Bangladesh Television Rajshahi Subcenter; বাংলাদেশ টেলিভিশন রাজশাহী উপকেন্দ্র;
- Type: Relay station
- Country: Bangladesh
- Broadcast area: Rajshahi Division
- Network: BTV Dhaka
- Headquarters: Kazihata, Rajshahi

Programming
- Language: Bengali

Ownership
- Owner: Government of Bangladesh
- Parent: Bangladesh Television

History
- Launched: 13 June 2001; 24 years ago

Links
- Website: btv.rajshahi.gov.bd

Availability

Terrestrial
- Analog terrestrial: VHF channel 12

= BTV Rajshahi =

Television station of Bangladesh Television in Rajshahi

Bangladesh Television Rajshahi or BTV Rajshahi (বিটিভি রাজশাহী) is a BTV-affiliated relay television station broadcast from Rajshahi, serving the namesake division in the North Bengal region. It is one of the two relay stations of Bangladesh Television serving the division, with the other being broadcast from Natore. Established on 13 June 2001, it is yet to be converted into a regional television station. BTV Rajshahi is headquartered in the city's Kazihata neighborhood.

== History ==
Prior to the independence of Bangladesh, there were plans by Pakistan Television to establish 10-kilowatt relay television stations in Rajshahi, Chittagong, and Khulna by June 1970. However, a television station in nearby Natore was established instead in 1974 by the then leader of Bangladesh, Sheikh Mujibur Rahman, becoming the first television station of BTV outside Dhaka.

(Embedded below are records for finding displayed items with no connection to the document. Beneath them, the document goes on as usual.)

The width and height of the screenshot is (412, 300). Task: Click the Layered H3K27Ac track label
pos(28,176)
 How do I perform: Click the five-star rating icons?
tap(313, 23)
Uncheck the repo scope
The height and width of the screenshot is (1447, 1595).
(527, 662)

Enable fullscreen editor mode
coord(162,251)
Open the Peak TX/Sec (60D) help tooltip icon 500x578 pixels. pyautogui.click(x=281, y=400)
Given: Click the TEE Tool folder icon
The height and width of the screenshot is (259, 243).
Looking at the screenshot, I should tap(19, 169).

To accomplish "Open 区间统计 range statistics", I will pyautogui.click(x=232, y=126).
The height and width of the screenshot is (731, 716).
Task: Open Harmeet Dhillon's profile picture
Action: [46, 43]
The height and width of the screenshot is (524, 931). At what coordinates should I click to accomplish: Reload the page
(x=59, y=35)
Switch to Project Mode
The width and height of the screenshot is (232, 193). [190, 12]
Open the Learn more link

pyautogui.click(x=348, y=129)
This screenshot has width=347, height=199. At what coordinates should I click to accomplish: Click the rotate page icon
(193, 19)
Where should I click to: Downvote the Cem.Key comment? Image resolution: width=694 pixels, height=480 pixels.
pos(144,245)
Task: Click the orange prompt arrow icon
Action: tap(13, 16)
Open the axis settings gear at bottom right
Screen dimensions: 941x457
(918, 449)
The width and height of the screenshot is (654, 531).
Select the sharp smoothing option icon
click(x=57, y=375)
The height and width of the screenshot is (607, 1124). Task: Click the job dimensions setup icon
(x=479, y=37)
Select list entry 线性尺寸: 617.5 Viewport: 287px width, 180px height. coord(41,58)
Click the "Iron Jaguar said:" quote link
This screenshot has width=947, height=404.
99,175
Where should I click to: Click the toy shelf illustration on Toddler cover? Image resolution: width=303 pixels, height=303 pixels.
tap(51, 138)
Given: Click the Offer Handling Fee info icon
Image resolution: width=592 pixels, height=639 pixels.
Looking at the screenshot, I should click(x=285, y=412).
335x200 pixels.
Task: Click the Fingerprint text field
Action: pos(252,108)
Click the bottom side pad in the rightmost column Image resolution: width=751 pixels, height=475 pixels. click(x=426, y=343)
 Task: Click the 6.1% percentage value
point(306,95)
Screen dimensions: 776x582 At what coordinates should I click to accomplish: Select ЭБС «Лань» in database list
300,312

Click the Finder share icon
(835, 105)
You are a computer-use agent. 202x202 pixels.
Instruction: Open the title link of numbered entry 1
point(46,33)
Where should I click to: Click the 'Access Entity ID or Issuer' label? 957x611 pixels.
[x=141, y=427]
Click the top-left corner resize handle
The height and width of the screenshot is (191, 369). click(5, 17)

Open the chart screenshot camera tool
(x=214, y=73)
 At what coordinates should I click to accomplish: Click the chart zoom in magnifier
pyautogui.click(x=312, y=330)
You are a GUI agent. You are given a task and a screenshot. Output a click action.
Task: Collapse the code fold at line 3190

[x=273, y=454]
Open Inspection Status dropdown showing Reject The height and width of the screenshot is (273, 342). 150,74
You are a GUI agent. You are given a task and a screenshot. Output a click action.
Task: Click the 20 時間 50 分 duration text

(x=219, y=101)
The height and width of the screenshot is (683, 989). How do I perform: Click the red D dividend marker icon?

There was a movement calling for the establishment of a television station in Rajshahi in the early 1990s. In the wake of such a movement, the BNP-led government took measures to establish a full-fledged television studio in the city in 1994, reserving 3.88 acres of land in Kazihata for the headquarters building. Later, the station was formally established on 13 June 2001 by the then prime minister Sheikh Hasina as a relay one. She pledged to establish a full-fledged television station in Rajshahi, proposing a master plan, which included the construction of a studio building. However, the studio was not built and the proposal was left abandoned shortly after the coalition government took over.

Later in 2008, during the general election, the Awami League-led Grand Alliance reiterated the pledge to convert BTV Rajshahi into a full-fledged television station, yet this still did not progress much. After the 26th meeting of the parliamentary standing committee relating to the Ministry of Information held on 2 May 2011, then information minister Abul Kalam Azad ordered to take necessary measures to convert BTV Rajshahi into a regional station. In May 2014, however, Sheikh Hasina rejected a proposal by the Information and Broadcasting Ministry to upgrade some of BTV's relay stations, including the one in Rajshahi, to full-fledged television stations while expressing her dissatisfaction with the quality of programmes broadcast on BTV at the time.

Later, another initiative to convert the station was taken in July 2014 after Jatiya Sangsad member Fazle Hossain Badsha, representing Rajshahi-2, sent a semi-official letter to then minister of information Hasanul Haq Inu, which stated that the people of Rajshahi had been longing for a regional television station. Bangladesh Television later sought 13,910,000 BDT for five new full-fledged stations to be launched, including BTV Rajshahi. While inaugurating a new building at BTV Natore's headquarters on 30 August 2022, then Information and Broadcasting Minister Hasan Mahmud announced that full-fledged television stations of BTV will be established in all divisional cities, including in Rajshahi.